Software Instrument system

This section presents an overview of the software instrument system that has been developed as a tool in this project, constituting the main method for the performative exploration of musical features of speech through improvisation. Through the affordances of this instrument, much about the music can also be explained, and implicit in this technical description is therefore also an account of the musical choices, methods and possibilities arrived at in this project. The instrument system is a solution to the particular musical challenges posed by this project, and provides the practical foundation and means for the musical exploration. Its final design is the result of a long chain of aesthetical choices, as well as changes made in direct response to shortcomings identified through musical explorations.

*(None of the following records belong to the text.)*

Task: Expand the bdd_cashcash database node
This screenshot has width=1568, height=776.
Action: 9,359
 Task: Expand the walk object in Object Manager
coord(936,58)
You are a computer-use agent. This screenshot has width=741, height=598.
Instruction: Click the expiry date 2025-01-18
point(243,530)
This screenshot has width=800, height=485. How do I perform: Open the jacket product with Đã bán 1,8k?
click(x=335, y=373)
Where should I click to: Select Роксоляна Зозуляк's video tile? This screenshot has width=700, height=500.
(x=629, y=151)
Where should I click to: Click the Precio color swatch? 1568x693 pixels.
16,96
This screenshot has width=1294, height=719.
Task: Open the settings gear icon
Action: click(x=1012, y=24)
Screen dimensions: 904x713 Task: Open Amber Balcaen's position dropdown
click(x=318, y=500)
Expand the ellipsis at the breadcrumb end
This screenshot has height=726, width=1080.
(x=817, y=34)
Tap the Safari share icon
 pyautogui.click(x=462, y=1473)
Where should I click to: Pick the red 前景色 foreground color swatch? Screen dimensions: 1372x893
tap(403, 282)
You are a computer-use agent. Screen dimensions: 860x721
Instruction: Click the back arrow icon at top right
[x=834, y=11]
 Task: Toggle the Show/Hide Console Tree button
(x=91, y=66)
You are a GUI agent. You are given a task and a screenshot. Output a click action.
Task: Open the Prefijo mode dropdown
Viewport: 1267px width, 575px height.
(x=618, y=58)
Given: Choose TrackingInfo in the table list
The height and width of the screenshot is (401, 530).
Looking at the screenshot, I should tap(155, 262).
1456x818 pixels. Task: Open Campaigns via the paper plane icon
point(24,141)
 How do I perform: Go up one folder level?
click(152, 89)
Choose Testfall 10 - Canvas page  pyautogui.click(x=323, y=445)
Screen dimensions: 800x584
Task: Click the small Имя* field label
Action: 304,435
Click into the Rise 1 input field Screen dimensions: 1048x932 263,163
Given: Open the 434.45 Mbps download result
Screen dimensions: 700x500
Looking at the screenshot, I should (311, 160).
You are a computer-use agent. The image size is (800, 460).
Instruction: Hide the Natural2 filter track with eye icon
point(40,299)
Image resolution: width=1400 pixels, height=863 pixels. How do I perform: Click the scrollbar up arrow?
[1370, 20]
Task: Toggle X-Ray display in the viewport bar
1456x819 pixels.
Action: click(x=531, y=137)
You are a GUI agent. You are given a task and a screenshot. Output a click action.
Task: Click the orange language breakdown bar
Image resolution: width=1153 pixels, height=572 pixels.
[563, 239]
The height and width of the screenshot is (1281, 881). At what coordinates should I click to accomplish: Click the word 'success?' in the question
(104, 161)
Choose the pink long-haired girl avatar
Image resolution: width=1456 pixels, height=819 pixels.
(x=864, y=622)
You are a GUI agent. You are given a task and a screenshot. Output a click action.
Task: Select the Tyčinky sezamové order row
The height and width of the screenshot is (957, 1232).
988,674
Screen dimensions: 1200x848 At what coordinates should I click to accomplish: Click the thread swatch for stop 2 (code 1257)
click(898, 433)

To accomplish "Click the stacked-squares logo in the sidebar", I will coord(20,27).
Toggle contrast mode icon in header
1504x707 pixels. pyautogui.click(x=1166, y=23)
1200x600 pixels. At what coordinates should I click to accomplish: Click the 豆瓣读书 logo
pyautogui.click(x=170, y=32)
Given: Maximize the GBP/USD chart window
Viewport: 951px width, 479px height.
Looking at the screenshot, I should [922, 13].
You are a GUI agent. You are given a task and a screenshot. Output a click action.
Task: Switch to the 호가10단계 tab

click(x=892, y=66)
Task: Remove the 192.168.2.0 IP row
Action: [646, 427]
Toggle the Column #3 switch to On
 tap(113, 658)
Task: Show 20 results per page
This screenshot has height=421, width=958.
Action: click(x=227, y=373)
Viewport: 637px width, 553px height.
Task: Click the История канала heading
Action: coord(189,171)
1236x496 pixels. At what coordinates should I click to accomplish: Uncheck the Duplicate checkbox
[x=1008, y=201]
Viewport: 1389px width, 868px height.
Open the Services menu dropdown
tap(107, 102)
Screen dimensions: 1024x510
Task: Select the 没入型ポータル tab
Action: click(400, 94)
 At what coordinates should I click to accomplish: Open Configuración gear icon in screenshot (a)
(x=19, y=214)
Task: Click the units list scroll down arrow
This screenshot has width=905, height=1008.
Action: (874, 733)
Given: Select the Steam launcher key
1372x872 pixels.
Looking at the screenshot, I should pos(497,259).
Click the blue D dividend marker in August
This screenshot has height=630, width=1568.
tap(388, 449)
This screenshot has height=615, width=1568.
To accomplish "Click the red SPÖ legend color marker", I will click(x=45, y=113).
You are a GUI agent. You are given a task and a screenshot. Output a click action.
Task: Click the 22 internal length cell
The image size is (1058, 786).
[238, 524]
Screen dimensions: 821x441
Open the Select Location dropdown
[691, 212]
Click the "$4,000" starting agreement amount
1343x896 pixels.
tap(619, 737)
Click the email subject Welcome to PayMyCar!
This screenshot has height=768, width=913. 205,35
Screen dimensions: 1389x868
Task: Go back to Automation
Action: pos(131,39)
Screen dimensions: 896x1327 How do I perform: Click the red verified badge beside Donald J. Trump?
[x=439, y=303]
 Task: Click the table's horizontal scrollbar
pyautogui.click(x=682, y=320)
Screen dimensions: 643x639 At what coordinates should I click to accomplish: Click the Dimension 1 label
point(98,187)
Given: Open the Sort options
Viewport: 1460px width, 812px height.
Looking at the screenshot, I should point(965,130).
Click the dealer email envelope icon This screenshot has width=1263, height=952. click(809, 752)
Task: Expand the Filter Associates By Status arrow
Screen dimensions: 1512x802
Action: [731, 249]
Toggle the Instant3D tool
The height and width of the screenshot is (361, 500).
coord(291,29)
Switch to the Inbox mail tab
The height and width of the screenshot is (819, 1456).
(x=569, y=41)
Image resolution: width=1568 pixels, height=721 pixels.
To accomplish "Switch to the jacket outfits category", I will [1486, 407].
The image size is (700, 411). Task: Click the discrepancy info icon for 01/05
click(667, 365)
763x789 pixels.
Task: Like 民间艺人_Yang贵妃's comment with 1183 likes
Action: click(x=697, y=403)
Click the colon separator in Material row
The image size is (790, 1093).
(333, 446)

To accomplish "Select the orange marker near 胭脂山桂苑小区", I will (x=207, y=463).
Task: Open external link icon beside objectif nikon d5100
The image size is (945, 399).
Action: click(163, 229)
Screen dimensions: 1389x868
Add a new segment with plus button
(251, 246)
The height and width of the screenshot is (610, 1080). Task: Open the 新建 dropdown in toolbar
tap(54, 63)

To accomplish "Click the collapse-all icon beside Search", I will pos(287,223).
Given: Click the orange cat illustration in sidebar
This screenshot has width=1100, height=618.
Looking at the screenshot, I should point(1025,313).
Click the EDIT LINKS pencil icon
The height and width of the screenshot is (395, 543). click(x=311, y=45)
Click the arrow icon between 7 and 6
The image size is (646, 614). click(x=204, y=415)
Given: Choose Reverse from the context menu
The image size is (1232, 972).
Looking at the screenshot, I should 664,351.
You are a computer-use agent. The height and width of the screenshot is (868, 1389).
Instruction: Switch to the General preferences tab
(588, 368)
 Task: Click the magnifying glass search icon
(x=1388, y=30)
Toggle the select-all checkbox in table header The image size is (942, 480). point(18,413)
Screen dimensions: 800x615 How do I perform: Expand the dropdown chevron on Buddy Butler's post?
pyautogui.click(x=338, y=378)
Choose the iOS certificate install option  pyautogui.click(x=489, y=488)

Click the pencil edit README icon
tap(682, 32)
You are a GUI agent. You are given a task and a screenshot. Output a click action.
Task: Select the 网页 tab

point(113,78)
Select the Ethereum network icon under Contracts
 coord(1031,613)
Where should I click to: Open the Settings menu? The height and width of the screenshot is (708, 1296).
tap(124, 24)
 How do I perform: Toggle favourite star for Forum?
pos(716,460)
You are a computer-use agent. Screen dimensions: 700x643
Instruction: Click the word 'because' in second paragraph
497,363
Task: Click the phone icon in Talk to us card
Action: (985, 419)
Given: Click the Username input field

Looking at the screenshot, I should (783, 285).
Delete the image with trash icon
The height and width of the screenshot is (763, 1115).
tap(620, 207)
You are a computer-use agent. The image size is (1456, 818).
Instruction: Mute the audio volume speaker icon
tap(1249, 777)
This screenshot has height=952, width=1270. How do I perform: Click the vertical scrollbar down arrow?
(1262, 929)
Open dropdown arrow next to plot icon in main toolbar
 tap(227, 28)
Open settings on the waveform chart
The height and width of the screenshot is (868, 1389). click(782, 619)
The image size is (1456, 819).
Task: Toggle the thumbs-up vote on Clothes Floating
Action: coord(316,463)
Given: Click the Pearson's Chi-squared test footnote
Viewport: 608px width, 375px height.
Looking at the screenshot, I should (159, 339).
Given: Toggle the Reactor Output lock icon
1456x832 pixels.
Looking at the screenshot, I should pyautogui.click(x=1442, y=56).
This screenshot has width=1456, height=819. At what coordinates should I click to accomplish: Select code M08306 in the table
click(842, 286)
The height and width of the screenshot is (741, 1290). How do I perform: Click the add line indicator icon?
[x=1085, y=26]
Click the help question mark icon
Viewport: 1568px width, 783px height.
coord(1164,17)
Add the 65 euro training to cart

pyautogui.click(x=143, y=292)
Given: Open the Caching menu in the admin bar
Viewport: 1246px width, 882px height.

Digital musical instrument context

The system can be classified as what is generally known as a Digital Musical Instrument (DMI). In the context of such digital musical instruments, several existing instruments have been developed based on voice and speech, many of which have been concerned with direct voice synthesis in a traditional gesture-to-sound instrument paradigm. Recent contributions include systems that control various kinds of voice and speech synthesis techniques by means of hand gestures, either on a modified accordion (Cook & Lieder, 2000), with gloves (Fels & Hinton, 1998), stylus (Delalez & Alessandro, 2017), guitar (Astrinaki, D’Alessandro, Reboursière, Moinet, & Dutoit, 2013), microtonal keyboards (Feugère, D’Alessandro, Doval, & Perrotin, 2017), or using motion capture to track hand gestures in space (Beller, 2014; Beller & Aperghis, 2011). Other systems have taken the opposite approach, using voice as input to control other kinds of synthesizers (Fasciani, 2014; Janer, 2008). The present system also use speech as input, and has also the ability to produce synthesized speech output, but unlike the traditional instrument paradigm where expressive performer gestures are used directly to control sound production, this system could rather be seen as a kind of real-time compositional tool that can be used to analyze and extract, transform and arrange several layers of rhythmic, melodic, harmonic and other musical features from a given speech source. As a concept, this is not unlike transcribing and scoring speech melodies on paper or electronically processing speech and composing an electroacoustic piece, but to do this through the dialogical process of improvisation it needed to be a real-time interactive instrument-like system.

Functional requirements

Few specific functional requirements for this instrument were clear from the start. Following the decision to focus on real-life conversations and speech genres rather than spoken performances on stage, the system had to be based on recordings of speech and not primarily live speech input. In addition, and as described above, to be used for improvisation it needed to work in real time and be playable like an instrument. It was going to be based on analyses of speech and have some means for generating sound based on these analyses, but other than that I could not really foresee exactly what features would turn out to be interesting and useful beforehand. In that sense, the development of this digital musical instrument was different from building a system where the functional requirements are known in advance. The instrument development process became an integral part of the musical exploration of different ideas and approaches to speech as source material for music making. This changing and evolving nature is common for many such complex digital performance instruments where new ideas are developed and tested continuously (Trifonova, Brandtsegg, & Jaccheri, 2008).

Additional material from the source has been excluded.